Troye Sivan: Bloom review – thrillingly honest dance pop

Troye Sivan.
‘Dances around the closet as it burns’: Troye Sivan. Photograph: Jules Faure

No other song this year has inspired more unbridled joy than Troye Sivan’s My My My!. Like a pair of glitter-heeled boots, it begs for you to strut as reverbed drums clack and shake in the background. In fact, Bloom, the YouTuber-turned-singer’s second album, is soaked in this exuberance. Whereas before Sivan was meekly stepping out of the closet, embracing his homosexuality with brooding melancholia, Bloom dances around the closet as it burns.

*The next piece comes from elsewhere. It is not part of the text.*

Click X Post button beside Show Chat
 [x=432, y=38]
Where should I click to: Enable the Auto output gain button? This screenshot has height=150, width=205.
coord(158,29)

On the title track, Sivan extols the virtues of sex with boys atop watery synths, and the Ariana Grande-assisted Dance to This sees him lean into kinky domesticity, love punctuated by prongs of desire and seductive shuffling beats. Both Animal and Seventeen creep up on you, the latter’s subversive subject matter about teenage sex with older men a pertinent reminder of the dark underbelly of the queer experience. He loses his way on the Sufjan Stevens-lite The Good Side, and What a Heavenly Way to Die is so saccharine that your teeth might rot; the better love songs are Plum and Lucky Strike, with their boppy electro-pop. Nevertheless, Bloom is a bare-faced record, thrillingly honest and defiantly queer, proving Sivan is one of pop’s most essential voices.